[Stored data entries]
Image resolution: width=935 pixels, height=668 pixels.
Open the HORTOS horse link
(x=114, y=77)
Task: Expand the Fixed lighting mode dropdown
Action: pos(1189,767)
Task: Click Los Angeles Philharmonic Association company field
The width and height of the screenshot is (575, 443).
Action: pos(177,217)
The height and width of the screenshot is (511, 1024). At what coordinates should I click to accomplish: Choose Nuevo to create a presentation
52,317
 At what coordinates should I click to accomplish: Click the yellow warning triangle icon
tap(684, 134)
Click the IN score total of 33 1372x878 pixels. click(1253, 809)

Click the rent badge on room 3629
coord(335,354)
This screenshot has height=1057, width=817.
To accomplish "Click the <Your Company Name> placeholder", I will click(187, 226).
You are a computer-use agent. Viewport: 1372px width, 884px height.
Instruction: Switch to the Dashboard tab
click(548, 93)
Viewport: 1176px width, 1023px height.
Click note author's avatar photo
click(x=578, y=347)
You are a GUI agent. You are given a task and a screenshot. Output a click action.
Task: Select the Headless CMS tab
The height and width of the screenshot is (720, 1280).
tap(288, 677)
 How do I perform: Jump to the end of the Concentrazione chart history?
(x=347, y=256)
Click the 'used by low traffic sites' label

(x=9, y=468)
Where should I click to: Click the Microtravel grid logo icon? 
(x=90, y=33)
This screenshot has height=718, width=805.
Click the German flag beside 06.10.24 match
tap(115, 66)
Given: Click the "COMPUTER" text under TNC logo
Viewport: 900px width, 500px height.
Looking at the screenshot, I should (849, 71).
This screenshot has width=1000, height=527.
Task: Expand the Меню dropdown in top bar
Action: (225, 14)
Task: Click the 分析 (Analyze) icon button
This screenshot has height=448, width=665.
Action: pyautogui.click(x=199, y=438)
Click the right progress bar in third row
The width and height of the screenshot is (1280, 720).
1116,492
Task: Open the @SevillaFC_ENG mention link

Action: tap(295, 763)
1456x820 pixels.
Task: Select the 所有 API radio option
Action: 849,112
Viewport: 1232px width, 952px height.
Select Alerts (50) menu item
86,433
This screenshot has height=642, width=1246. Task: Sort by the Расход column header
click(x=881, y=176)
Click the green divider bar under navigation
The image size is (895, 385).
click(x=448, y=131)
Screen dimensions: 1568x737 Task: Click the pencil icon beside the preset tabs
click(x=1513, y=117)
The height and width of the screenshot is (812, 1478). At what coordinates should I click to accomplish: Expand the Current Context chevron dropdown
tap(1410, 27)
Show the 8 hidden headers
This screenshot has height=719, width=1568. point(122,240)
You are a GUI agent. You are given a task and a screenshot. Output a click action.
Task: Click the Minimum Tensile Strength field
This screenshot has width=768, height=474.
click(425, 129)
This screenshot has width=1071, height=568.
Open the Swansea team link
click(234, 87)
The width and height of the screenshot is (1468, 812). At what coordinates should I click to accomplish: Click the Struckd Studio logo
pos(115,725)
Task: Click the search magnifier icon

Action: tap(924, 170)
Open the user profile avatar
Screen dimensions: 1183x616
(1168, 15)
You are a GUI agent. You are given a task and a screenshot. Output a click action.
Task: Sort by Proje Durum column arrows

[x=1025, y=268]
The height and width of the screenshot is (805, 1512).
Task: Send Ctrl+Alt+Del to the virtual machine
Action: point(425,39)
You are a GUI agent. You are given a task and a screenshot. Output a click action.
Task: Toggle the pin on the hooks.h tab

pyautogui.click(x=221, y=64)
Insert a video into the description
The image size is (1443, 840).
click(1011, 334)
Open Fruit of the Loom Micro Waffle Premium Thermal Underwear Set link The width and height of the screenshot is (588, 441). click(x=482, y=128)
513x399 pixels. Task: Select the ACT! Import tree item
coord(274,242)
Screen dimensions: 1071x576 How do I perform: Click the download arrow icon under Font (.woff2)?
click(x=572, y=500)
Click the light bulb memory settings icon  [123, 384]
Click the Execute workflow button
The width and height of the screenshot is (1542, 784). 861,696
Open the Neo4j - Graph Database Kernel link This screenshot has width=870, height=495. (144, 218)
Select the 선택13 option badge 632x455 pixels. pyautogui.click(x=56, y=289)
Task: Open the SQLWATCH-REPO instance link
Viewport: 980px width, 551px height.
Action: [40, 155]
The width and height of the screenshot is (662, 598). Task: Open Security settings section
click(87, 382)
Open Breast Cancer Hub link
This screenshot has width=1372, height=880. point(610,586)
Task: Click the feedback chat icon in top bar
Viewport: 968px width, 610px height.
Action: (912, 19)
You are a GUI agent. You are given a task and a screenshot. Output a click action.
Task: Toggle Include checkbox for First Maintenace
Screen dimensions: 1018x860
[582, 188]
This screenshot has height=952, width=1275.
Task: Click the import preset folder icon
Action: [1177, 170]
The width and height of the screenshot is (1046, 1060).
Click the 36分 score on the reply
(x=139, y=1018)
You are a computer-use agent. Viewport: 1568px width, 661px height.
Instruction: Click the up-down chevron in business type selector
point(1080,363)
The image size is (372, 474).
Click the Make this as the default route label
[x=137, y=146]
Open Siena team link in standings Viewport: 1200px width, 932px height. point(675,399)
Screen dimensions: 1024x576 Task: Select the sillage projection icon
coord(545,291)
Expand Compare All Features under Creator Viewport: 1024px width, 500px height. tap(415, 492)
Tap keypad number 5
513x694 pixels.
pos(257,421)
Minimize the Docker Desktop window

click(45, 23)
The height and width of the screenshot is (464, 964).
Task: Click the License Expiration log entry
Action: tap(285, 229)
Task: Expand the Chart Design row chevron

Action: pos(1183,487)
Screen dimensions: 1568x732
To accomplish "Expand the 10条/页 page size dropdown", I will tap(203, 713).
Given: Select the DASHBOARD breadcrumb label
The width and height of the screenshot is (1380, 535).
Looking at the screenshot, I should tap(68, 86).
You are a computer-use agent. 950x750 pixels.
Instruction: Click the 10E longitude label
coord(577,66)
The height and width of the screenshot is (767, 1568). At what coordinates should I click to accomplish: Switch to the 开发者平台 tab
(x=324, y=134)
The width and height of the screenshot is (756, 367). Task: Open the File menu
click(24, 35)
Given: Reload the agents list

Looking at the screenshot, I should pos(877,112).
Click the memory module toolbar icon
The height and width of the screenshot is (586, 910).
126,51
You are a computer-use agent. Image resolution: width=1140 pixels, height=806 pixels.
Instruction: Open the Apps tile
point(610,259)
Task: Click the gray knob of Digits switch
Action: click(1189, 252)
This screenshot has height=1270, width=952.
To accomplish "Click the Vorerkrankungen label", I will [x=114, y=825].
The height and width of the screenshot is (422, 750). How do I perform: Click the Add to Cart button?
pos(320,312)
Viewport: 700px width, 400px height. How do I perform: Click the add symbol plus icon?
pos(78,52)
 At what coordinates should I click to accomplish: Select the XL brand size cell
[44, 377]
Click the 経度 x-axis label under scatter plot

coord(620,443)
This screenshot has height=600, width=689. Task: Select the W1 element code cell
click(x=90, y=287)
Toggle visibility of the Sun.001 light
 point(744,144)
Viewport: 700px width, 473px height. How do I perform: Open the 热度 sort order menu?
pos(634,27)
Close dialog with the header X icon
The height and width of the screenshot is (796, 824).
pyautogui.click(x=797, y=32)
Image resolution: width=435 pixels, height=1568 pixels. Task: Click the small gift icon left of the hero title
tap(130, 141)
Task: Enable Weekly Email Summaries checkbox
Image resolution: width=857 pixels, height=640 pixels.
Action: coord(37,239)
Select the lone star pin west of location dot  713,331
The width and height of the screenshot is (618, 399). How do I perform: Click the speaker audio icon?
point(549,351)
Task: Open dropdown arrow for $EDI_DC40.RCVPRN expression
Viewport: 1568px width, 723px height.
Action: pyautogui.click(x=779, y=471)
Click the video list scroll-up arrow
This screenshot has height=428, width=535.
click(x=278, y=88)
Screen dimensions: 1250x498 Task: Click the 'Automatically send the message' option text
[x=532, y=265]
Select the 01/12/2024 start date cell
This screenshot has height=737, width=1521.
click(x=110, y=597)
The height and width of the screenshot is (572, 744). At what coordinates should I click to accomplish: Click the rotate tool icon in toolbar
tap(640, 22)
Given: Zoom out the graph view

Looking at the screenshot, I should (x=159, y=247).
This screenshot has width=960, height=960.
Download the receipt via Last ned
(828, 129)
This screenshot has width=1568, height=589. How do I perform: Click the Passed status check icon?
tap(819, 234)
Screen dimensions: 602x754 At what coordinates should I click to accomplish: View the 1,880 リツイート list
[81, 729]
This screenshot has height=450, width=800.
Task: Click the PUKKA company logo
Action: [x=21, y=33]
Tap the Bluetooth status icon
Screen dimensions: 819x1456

- **EXERCISE GOAL**:
Duplicate the stretch of lines from the one containing "Image resolution: width=435" through the one containing "click(x=110, y=597)", with both of those lines included.

- **FINISHED ANSWER**:
Image resolution: width=435 pixels, height=1568 pixels. Task: Click the small gift icon left of the hero title
tap(130, 141)
Task: Enable Weekly Email Summaries checkbox
Image resolution: width=857 pixels, height=640 pixels.
Action: coord(37,239)
Select the lone star pin west of location dot  713,331
The width and height of the screenshot is (618, 399). How do I perform: Click the speaker audio icon?
point(549,351)
Task: Open dropdown arrow for $EDI_DC40.RCVPRN expression
Viewport: 1568px width, 723px height.
Action: pyautogui.click(x=779, y=471)
Click the video list scroll-up arrow
This screenshot has height=428, width=535.
click(x=278, y=88)
Screen dimensions: 1250x498 Task: Click the 'Automatically send the message' option text
[x=532, y=265]
Select the 01/12/2024 start date cell
This screenshot has height=737, width=1521.
click(x=110, y=597)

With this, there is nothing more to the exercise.